**Text section**
IDIA 618 Dynamic Web Sites

Review 8 - CluelessPC.com

David Pepper

This is the place holder for my review of my final project CluelessPC.com web site. The dynamic features of the web site are highlighted below.

Test User on Content

I imagine that aside from the content itself, one of the main services of the site will be to provide a way for organizations to measure the basic competance of populations of interest to them (staff, students, customers, etc.), by sending them to the site and making use of some mechanism to record their performance. This will require the site to persist results of each page of tests, and allow them to be associated with a user's account, so that if that user logs back in the settings will be persisted.

User's performance on each section will be displayed in some way in the upper left hand corner of the site. Currently the idea I have for this is a pyramid graphic where each block of the pyramid can be shown in two different states (completed and incomplete). This metaphor is apt to change in the future, but should be sufficient for this prototypical site.

Users who are able to pass tests for every content area will be deemed to "have a clue". The mission of the web site is to pave a path from utter cluelessness to intermediate knowledge, so people who "test out" of the web site are at once quizzically no longer of interest to the site at all, and also simultaneously proof of it's success.

To celebrate this accomplishment, users who are deemed clueless will be granted a number that will be a permanent unique identifier of their mastery of the content of the site. This is a get-out-of test free card, and if organizations use the system to test the abilities of their staff, staff who have passed the tests will be able to advertise their success through the use of the ID.

Automatic Language Detection

Upon visiting the home page, the web site will detect the browser's language and it will be stored in a url variable. The URL variable will be used to have the database know what language to serve content in.

Users who log in will be allowed to store language preferences which will also factor into the web site's choice of what content to display to the user. There will be a simple algorythm of user preferences, followed by browse-in language, followed by english. This will be able to be resolved using SQL, since the language ID of the users' preferred languages will be stored in the M-M tblUserLanguage table, which will have a compound key joining tblLanguage and tblUser.

This strategy will allow the choice of content to be done with [set-based] SQL, for example the SQL will ask the database for "limit 1" record which matches the user's preferred language list sorted according to their preference, and supplying the english content (which will exist because all content will be developed in english first), if no match exists.

Persist Login Info

The website will allow users to login and store unique information about themselves of interest to the web site. These will be any number of preferred languages, email address, name, etc.

Send a Link to Someone Clueless

The website will grow in part by people recommending content to clueless people in the world. Ideally this would be done by a user browsing to the content and putting another user's email address into a form which would send to the request to the server which would in turn send the person an email with either the linked content in it, or a link to the content. Since mailers are a common target for hackers, I think it will be safer to give the user a URL to copy into an email from them to someone they know using their own mail software.

**Set of tasks**
(A) List the headings of the four dynamic features described in the CluelessPC.com review.
(B) Answer these questions from the CluelessPC.com review:
(i) What graphic does the writer currently have in mind for showing a user's performance?
(ii) In what order will the site weigh language choices when picking content?
(iii) Why does the writer prefer giving users a URL over having the site send the email?
(C) Print the part of the CluelessPC.com review that opens with the words "Automatic Language Detection" and closes with "serve content in.".

**Information**
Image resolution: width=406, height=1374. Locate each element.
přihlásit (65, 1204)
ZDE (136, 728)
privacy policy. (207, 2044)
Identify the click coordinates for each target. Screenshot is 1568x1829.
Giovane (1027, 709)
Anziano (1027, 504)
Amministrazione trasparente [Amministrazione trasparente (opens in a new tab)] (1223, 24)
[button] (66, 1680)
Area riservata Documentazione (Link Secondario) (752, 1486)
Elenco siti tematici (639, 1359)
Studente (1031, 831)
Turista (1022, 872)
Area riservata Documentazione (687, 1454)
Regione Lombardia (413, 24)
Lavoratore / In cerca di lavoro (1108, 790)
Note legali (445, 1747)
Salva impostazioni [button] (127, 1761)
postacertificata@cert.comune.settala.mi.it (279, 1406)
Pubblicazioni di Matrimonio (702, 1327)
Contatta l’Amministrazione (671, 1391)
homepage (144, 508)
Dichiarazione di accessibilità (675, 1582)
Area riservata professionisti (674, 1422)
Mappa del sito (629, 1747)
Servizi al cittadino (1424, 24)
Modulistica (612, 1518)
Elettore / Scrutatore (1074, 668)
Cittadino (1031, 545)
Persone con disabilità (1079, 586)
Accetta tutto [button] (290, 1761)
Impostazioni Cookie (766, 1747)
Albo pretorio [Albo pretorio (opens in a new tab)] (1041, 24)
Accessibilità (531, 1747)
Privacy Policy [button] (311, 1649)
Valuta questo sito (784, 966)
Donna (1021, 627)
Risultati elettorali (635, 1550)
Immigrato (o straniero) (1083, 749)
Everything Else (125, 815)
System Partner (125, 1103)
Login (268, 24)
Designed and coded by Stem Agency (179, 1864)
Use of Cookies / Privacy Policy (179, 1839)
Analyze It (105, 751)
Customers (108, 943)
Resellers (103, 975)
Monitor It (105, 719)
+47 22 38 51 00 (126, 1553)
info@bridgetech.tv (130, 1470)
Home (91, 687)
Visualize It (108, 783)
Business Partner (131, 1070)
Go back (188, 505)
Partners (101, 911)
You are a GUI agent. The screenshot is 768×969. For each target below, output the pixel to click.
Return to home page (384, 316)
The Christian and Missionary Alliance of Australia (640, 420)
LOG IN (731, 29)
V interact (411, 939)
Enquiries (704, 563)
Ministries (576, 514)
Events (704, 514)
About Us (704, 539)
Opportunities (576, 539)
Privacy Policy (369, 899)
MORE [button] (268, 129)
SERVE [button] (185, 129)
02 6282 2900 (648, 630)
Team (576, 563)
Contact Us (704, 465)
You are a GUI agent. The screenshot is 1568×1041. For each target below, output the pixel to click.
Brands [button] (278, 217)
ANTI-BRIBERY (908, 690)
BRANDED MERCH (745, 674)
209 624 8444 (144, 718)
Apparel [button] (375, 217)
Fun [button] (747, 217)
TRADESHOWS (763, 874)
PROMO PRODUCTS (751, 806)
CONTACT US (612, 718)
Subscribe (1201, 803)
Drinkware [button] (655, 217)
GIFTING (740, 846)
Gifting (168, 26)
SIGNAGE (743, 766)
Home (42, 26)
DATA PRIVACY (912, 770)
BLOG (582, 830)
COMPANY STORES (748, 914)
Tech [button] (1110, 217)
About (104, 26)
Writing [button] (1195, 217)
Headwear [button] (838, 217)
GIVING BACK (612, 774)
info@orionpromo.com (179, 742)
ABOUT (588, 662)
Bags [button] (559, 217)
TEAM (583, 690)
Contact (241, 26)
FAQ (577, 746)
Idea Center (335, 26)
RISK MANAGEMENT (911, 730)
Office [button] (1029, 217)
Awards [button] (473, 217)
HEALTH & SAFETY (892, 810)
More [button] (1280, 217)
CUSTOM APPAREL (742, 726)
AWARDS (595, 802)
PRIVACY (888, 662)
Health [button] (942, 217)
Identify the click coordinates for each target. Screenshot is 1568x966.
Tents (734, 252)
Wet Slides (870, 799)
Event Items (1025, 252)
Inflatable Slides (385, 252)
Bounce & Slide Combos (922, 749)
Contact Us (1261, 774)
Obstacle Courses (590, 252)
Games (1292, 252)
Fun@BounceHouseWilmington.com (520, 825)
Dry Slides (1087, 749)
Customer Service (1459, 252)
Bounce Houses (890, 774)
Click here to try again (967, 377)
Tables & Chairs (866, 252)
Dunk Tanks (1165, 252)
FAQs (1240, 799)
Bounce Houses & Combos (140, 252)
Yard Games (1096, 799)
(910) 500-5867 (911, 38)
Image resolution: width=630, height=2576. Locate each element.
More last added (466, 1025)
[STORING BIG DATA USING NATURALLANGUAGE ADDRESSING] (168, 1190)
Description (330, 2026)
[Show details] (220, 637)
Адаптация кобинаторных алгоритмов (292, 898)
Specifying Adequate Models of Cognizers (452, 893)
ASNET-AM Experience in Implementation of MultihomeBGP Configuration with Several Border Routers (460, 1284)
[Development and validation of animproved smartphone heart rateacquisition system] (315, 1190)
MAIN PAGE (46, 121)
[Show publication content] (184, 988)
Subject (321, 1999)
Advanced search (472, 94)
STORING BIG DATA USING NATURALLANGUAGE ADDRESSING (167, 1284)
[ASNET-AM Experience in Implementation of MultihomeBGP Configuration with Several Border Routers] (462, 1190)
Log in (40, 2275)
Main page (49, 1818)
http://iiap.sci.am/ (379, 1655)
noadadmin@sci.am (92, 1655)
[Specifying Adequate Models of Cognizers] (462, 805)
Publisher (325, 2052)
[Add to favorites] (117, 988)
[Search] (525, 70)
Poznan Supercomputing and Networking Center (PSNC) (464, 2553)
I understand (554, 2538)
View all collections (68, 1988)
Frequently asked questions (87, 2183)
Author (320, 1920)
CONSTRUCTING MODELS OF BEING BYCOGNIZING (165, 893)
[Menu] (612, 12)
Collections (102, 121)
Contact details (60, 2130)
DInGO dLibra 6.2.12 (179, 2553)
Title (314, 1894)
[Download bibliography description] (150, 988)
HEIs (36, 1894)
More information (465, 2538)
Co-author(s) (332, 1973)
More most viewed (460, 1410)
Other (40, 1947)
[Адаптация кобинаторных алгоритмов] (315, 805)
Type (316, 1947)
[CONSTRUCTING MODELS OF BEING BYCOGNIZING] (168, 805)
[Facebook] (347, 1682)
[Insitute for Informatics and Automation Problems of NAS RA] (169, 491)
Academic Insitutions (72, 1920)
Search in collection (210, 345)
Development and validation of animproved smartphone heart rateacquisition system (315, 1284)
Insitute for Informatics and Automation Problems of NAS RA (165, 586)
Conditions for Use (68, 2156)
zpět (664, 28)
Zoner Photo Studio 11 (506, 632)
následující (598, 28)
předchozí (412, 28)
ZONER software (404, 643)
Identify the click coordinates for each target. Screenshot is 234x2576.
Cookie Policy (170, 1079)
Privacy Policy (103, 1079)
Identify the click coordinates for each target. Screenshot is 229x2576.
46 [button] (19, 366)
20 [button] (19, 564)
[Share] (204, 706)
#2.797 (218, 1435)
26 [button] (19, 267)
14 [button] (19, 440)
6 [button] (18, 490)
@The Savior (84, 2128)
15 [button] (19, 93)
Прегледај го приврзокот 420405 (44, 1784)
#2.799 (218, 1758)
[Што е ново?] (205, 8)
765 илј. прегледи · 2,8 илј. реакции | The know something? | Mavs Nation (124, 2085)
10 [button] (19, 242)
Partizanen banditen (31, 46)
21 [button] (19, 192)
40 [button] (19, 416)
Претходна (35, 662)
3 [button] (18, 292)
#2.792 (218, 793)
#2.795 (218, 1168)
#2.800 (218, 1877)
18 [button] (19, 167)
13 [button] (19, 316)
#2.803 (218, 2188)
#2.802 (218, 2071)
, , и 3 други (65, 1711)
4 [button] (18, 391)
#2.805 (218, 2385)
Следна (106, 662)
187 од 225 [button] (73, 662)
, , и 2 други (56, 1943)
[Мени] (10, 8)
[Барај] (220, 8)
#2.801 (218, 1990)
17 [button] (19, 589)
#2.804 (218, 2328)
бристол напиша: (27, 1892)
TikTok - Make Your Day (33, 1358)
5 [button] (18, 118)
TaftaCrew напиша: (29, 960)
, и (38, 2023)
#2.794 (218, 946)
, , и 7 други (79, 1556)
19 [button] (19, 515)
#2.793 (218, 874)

**Results**
(A)
Test User on Content
Automatic Language Detection
Persist Login Info
Send a Link to Someone Clueless

(B)
(i) A pyramid graphic, where each block can be shown as completed or incomplete.
(ii) User preferences first, then the browser language, then English.
(iii) Because mailers are a common target for hackers.

(C)
Automatic Language Detection

Upon visiting the home page, the web site will detect the browser's language and it will be stored in a url variable. The URL variable will be used to have the database know what language to serve content in.